Historic church in Mississippi, US

The Cathedral of the Nativity of the Blessed Virgin Mary (BVM), at 870 West Howard Avenue in Biloxi, Mississippi, is the seat of the Catholic Diocese of Biloxi.

The cathedral was designed by Theodore Brune and built by J.F. Barnes & Company of Greenville, Mississippi in 1902. The cathedral was added to the National Register of Historic Places in 1984.

== History ==

=== First Nativity BVM Church ===
The first Catholic parish in Biloxi, Nativity Blessed Virgin Mary (BVM), was opened as a mission in 1843; the cornerstone for its church was laid in August 1843. At that time, coastal Mississippi was part of the Diocese of Natchez. The first Nativity BVM Church was dedicated in 1844. it was a brick building that was 50 by 25 ft Between 1846 and 1856, the parish enlarged the church and constructed a rectory. The first Nativity BVM church was destroyed by a hurricane in 1869.

=== Second Nativity BVM Church ===
The second Nativity BVM church was dedicated in 1870. It was a larger and sturdier building, with dimensions of 75 by 35 ftIt cost $3,000 to build. The parish opened a school in 1871. At stone grotto to Our Lady of Lourdes was constructed at the church in 1893.

in 1900, the second Nativity BVM church, its school, convent and rectory were all destroyed by a fire that ravaged Biloxi. The diocese hired Theo Brune of New Orleans as the architect for the new church. Construction started in early 1902.

=== Third Nativity BVM Church ===
The third Nativity BVM church was dedicated in September of that year.By 1903, the parish enrollment was 1,728 parishioners. The diocese in 1906 installed nine stained glass windows in the cathedral, funded by a parishioner.The windows were built by Reis and Reis of Munich, Germany, and installed by Frederick Thornley of New York. That same year, new pews, a altar railing and altar, bell and clock along with Stations of the Cross were also donated to the church.

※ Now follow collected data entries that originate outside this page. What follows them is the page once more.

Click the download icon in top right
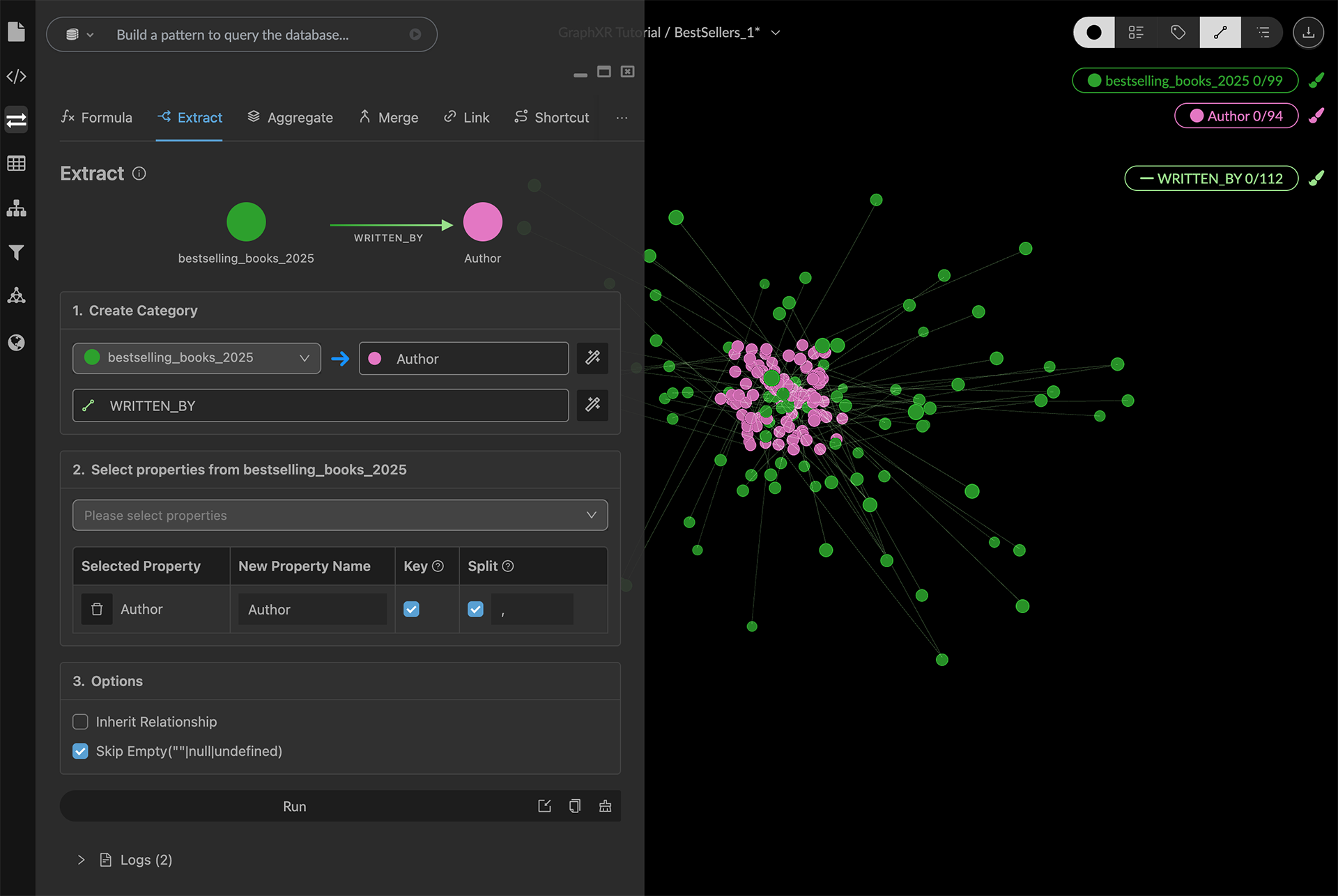The height and width of the screenshot is (896, 1338). click(x=1308, y=33)
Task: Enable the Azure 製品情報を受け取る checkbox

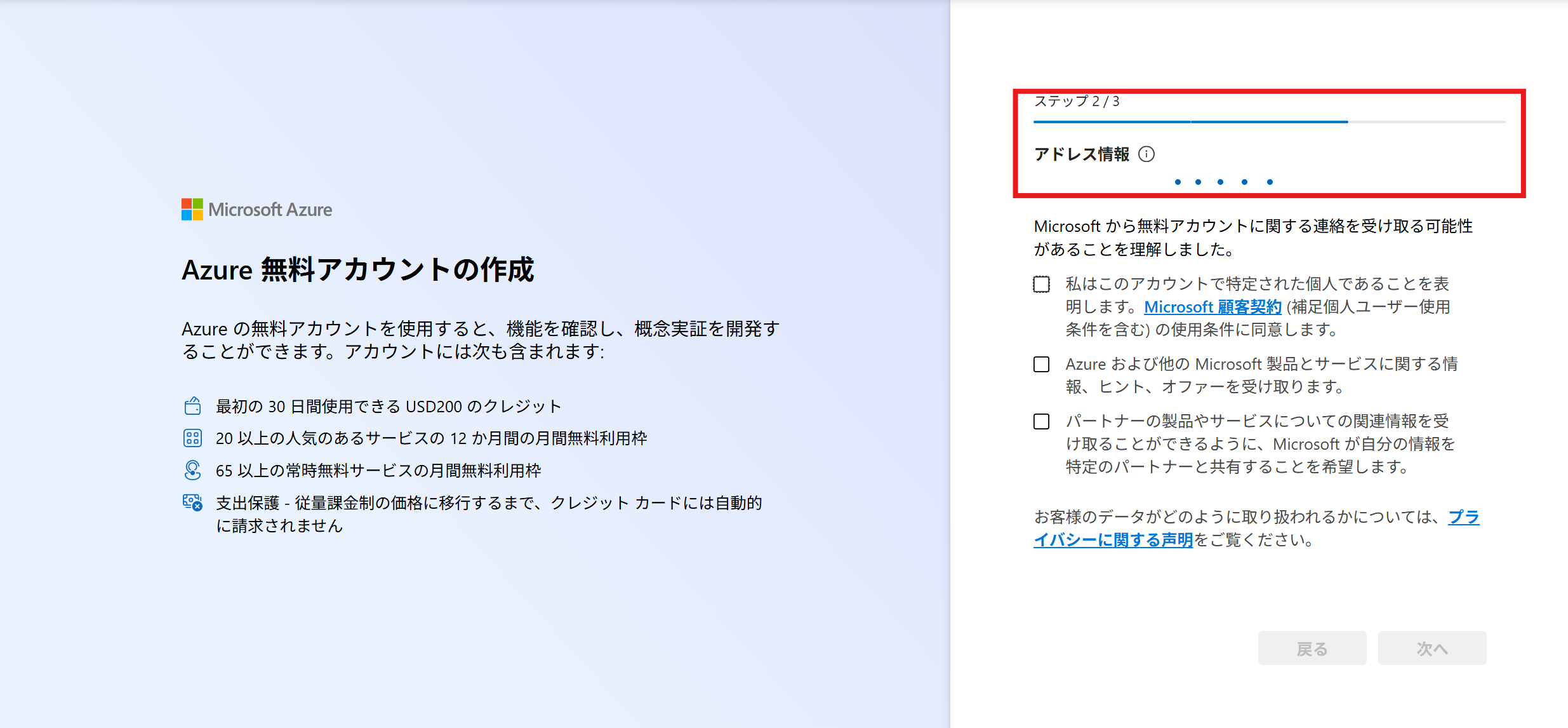Action: tap(1040, 364)
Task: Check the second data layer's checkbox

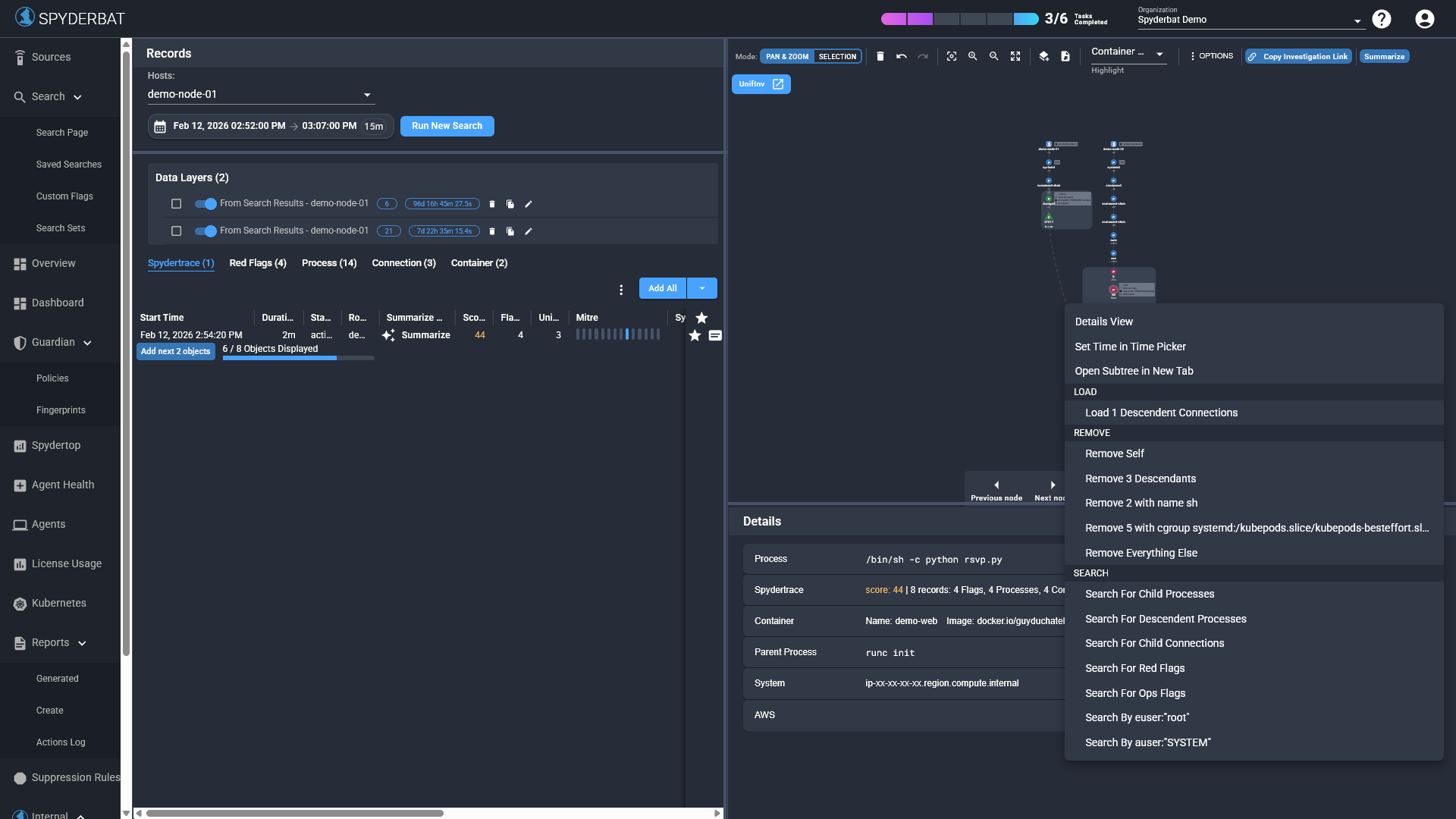Action: [176, 231]
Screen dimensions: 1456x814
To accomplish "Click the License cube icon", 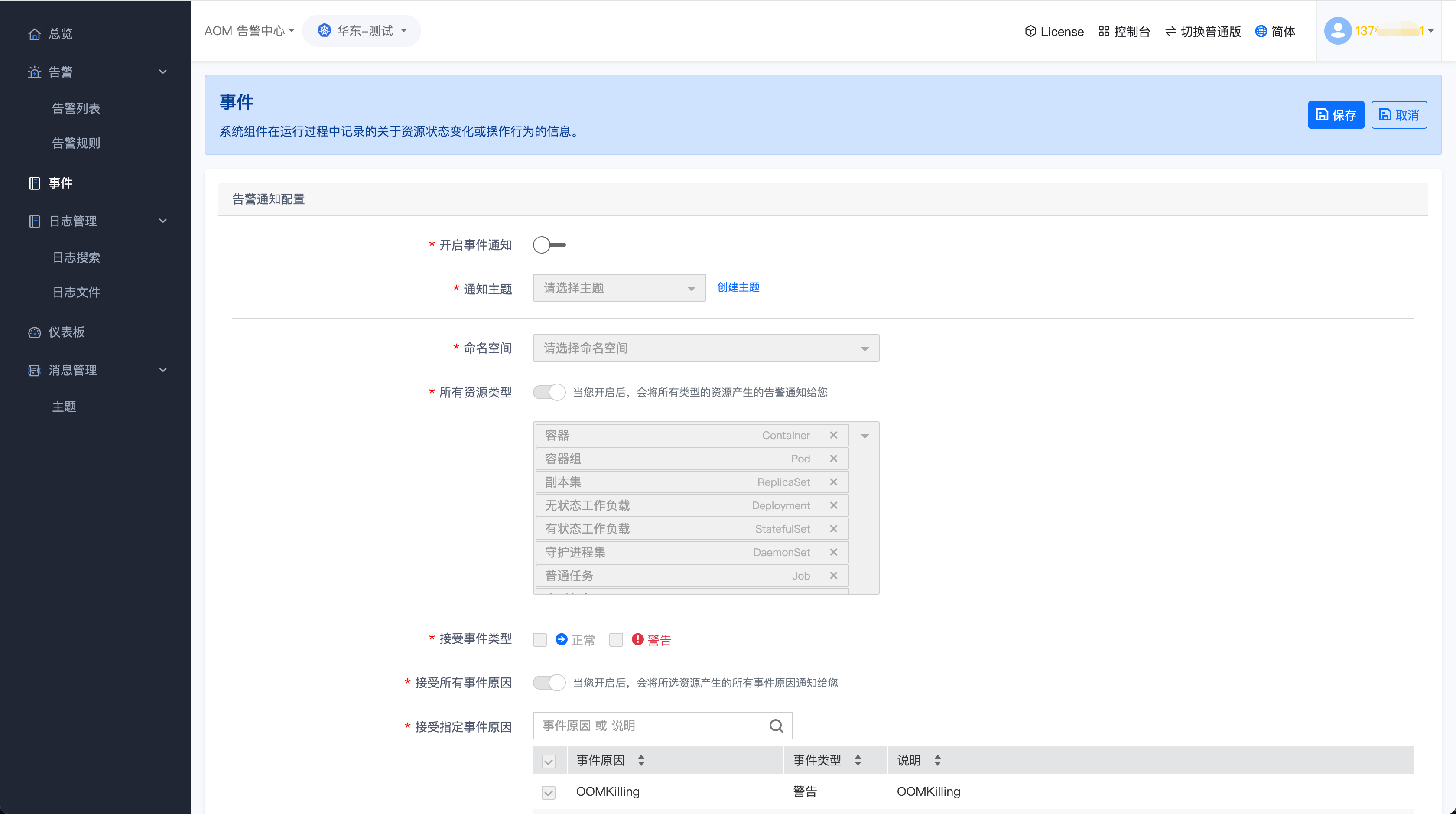I will [1030, 32].
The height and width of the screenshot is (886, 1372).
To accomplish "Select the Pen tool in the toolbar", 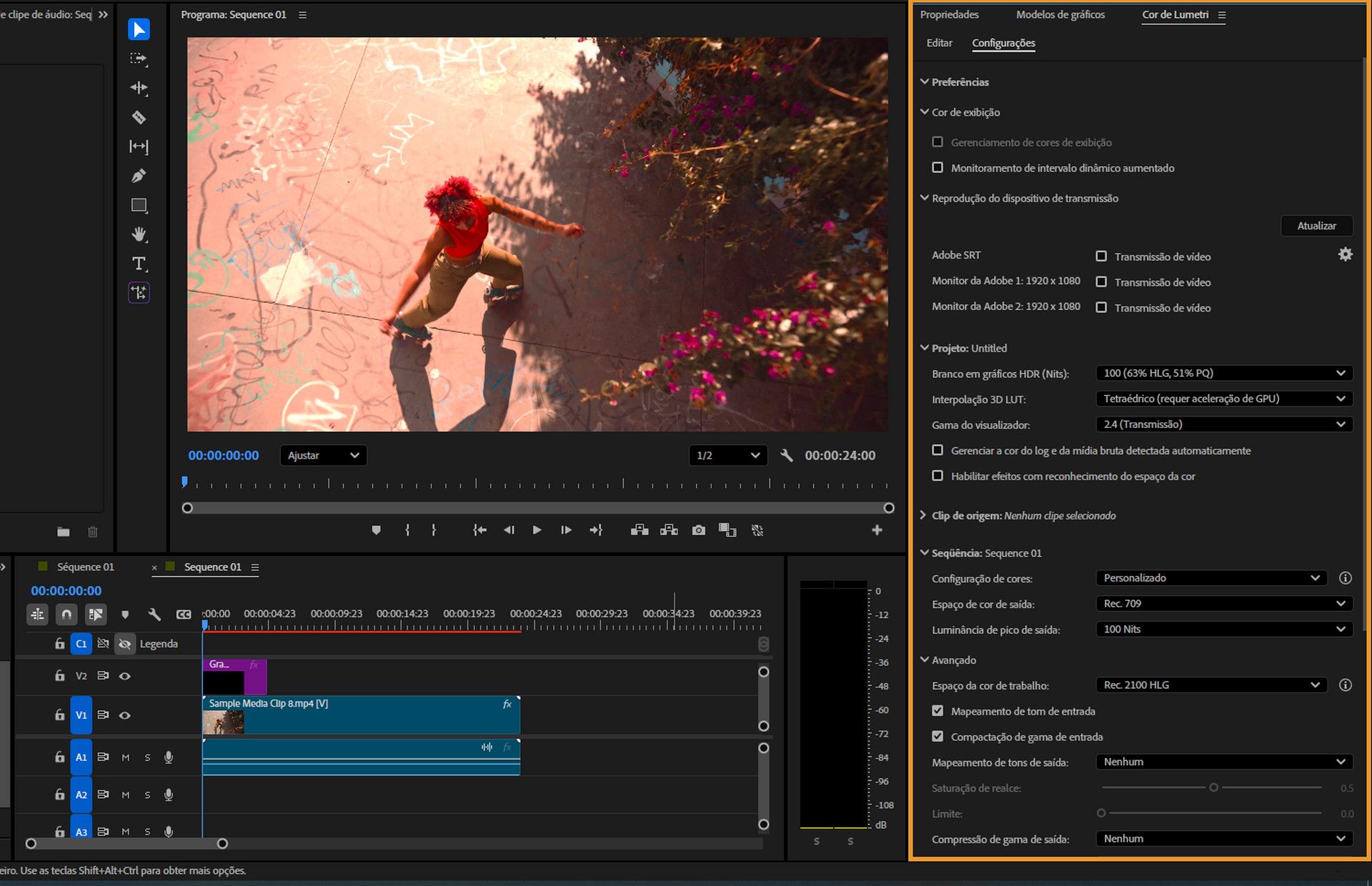I will 139,175.
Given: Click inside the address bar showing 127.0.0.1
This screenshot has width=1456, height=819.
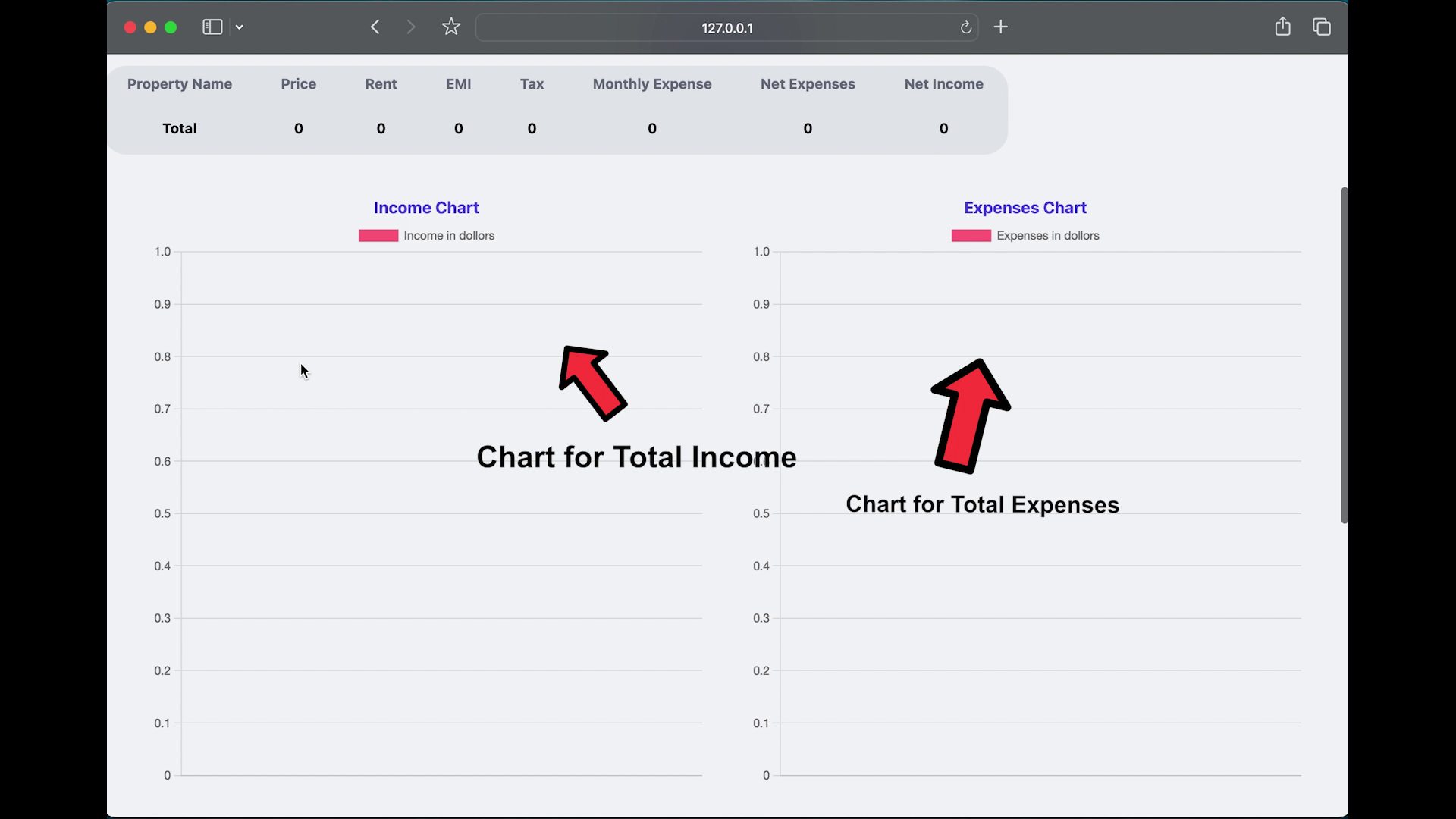Looking at the screenshot, I should click(726, 27).
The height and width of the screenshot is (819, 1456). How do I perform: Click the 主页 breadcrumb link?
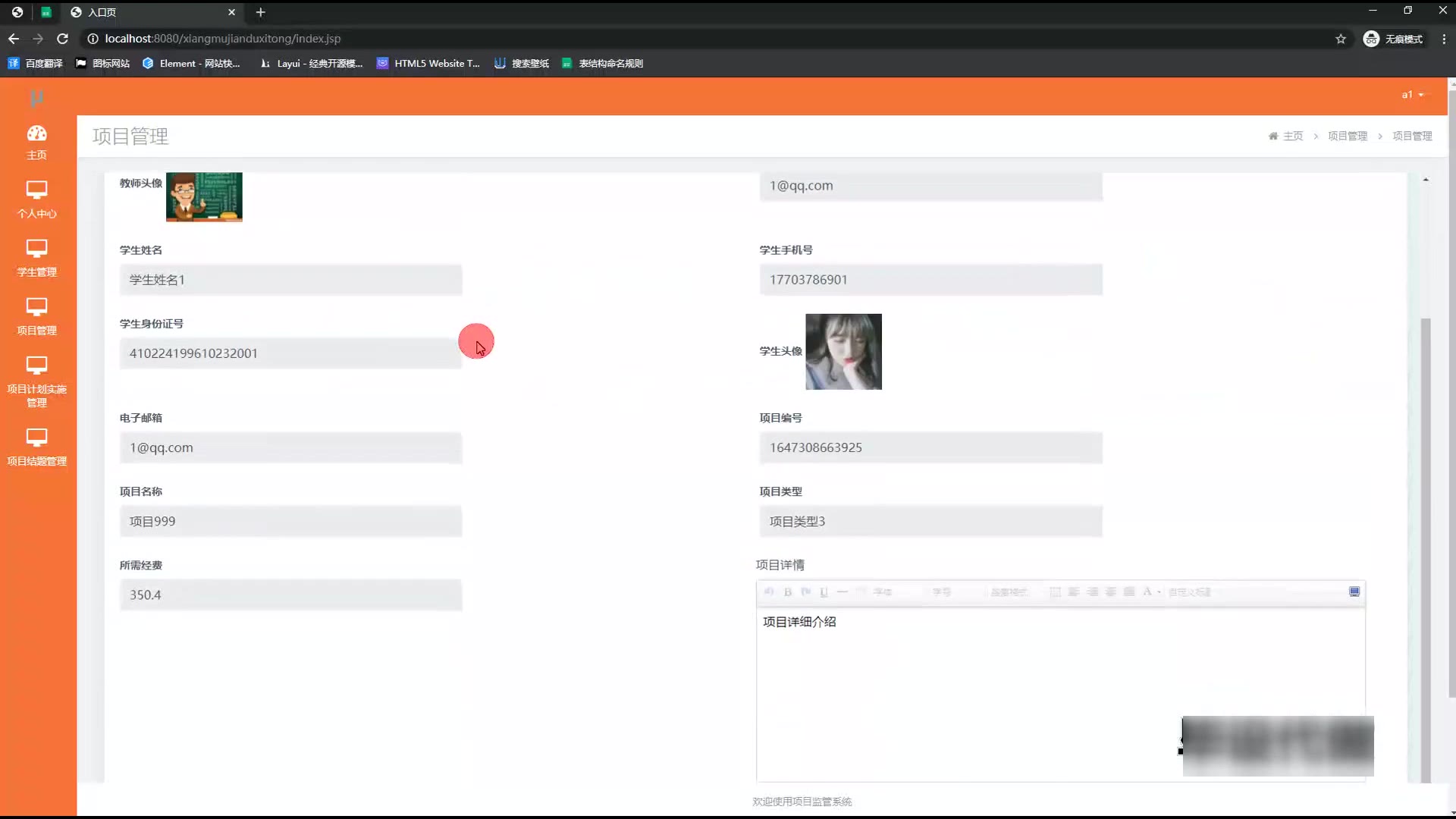[x=1292, y=136]
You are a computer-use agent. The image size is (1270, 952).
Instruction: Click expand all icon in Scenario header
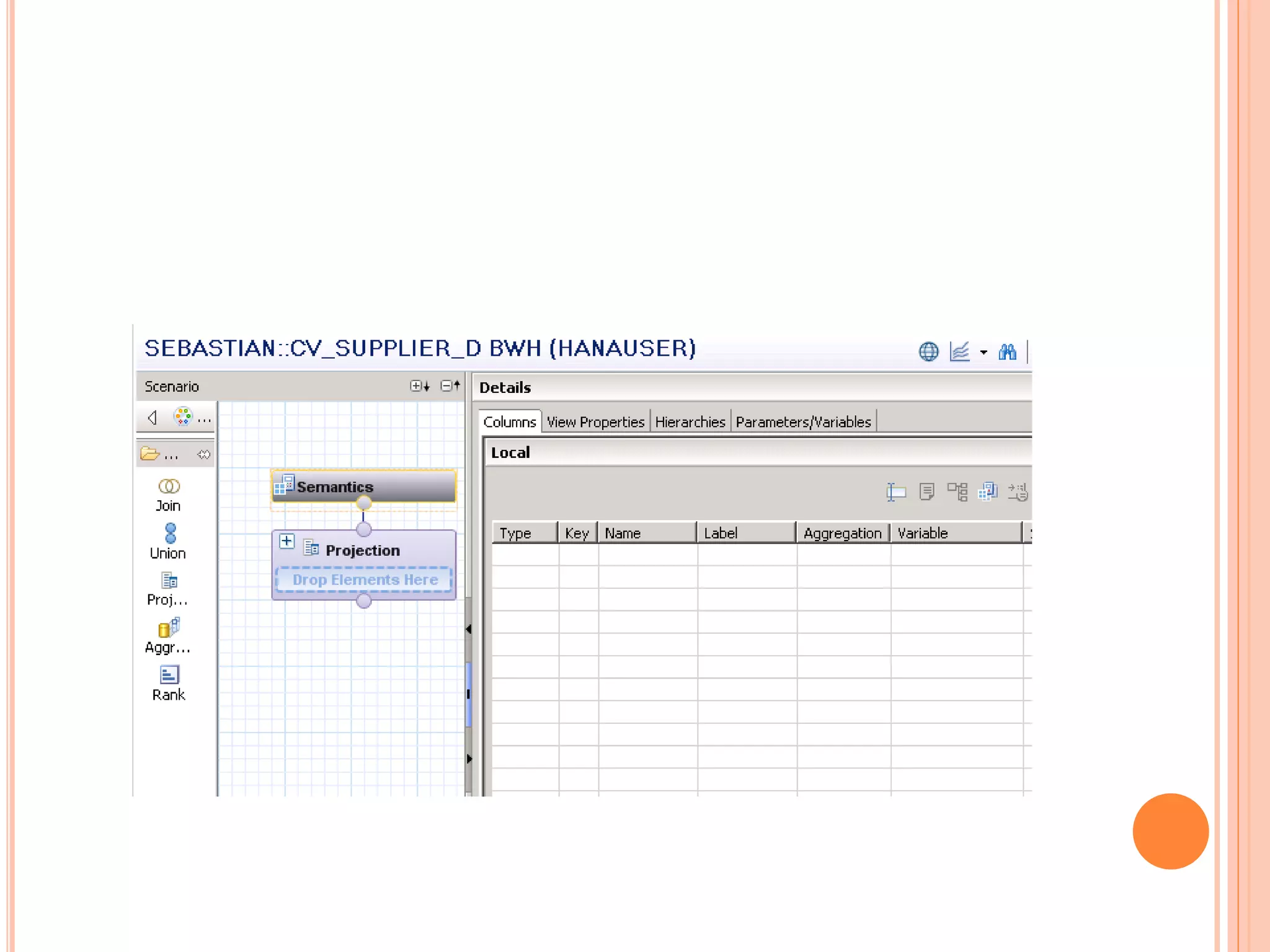[420, 386]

A hurricane in 1916 damaged the roof, altar and other areas of the cathedral. The church interior was repainted in 1929, thanks to a donation from New York Governor Al Smith. Radiators were installed in 1930. In 1942, 30 soldiers from Keesler Army Airfield in Biloxi installed a new floor in Nativity BVM. The diocese in 1943 replaced the wooden altars in the church with three marble ones. The roof was replaced along with the altar rail and the sanctuary was remodeled. Hurricane Camille in 1969 caused some damage to Nativity BVM.

=== Cathedral of the Nativity BVM ===
Pope Paul VI erected the Diocese of Biloxi, with territory taken from the Diocese of Natchez-Jackson on March 1, 1977. The pope appointed Auxiliary Bishop Joseph Lawson Howze of Natchez-Jackson as the first bishop of Biloxi.Nativity BVM Church now became the Cathedral of Nativity BVM.

In 1985, Hurricane Elena damaged the cathedral. The diocese inaugurated an renovation project at the cathedral in 1989, also creating the new Marina Chapel. Nativity BVM was rededicated in 1990. Hurricane Katrina inflicted significant damage on the cathedral in 2005.